▶ _Assignment_
Your answer must be an exact copy of the listing.

▶ _Supplied material_
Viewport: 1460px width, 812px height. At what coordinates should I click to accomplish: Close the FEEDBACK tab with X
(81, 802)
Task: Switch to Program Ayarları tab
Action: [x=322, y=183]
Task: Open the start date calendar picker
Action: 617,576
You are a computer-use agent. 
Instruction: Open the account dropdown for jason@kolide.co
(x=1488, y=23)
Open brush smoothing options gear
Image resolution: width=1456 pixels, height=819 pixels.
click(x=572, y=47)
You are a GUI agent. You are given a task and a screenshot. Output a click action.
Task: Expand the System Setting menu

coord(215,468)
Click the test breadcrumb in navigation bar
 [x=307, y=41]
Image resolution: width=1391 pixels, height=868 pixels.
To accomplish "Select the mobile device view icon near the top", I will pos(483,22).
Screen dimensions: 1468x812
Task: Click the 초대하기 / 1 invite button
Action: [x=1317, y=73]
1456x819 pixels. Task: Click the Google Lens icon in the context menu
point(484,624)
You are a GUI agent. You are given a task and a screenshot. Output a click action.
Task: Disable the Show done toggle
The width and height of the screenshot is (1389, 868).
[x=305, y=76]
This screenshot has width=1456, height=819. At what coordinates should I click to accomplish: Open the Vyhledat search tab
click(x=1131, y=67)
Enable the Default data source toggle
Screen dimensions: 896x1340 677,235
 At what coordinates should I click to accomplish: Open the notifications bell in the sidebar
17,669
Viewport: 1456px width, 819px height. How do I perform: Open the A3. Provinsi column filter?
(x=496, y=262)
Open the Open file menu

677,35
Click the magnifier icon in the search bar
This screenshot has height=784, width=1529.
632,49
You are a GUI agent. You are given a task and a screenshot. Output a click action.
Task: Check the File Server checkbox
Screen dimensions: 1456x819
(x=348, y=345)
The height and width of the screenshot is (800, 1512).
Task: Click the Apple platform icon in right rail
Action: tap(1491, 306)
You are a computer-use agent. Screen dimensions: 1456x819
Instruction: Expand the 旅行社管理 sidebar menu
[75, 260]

▶ _Result below_
Viewport: 1460px width, 812px height. At what coordinates should I click to accomplish: Close the FEEDBACK tab with X
(81, 802)
Task: Switch to Program Ayarları tab
Action: [x=322, y=183]
Task: Open the start date calendar picker
Action: 617,576
You are a computer-use agent. 
Instruction: Open the account dropdown for jason@kolide.co
(x=1488, y=23)
Open brush smoothing options gear
Image resolution: width=1456 pixels, height=819 pixels.
click(x=572, y=47)
You are a GUI agent. You are given a task and a screenshot. Output a click action.
Task: Expand the System Setting menu

coord(215,468)
Click the test breadcrumb in navigation bar
 [x=307, y=41]
Image resolution: width=1391 pixels, height=868 pixels.
To accomplish "Select the mobile device view icon near the top", I will pos(483,22).
Screen dimensions: 1468x812
Task: Click the 초대하기 / 1 invite button
Action: [x=1317, y=73]
1456x819 pixels. Task: Click the Google Lens icon in the context menu
point(484,624)
You are a GUI agent. You are given a task and a screenshot. Output a click action.
Task: Disable the Show done toggle
The width and height of the screenshot is (1389, 868).
[x=305, y=76]
This screenshot has width=1456, height=819. At what coordinates should I click to accomplish: Open the Vyhledat search tab
click(x=1131, y=67)
Enable the Default data source toggle
Screen dimensions: 896x1340 677,235
 At what coordinates should I click to accomplish: Open the notifications bell in the sidebar
17,669
Viewport: 1456px width, 819px height. How do I perform: Open the A3. Provinsi column filter?
(x=496, y=262)
Open the Open file menu

677,35
Click the magnifier icon in the search bar
This screenshot has height=784, width=1529.
632,49
You are a GUI agent. You are given a task and a screenshot. Output a click action.
Task: Check the File Server checkbox
Screen dimensions: 1456x819
(x=348, y=345)
The height and width of the screenshot is (800, 1512).
Task: Click the Apple platform icon in right rail
Action: tap(1491, 306)
You are a computer-use agent. Screen dimensions: 1456x819
Instruction: Expand the 旅行社管理 sidebar menu
[75, 260]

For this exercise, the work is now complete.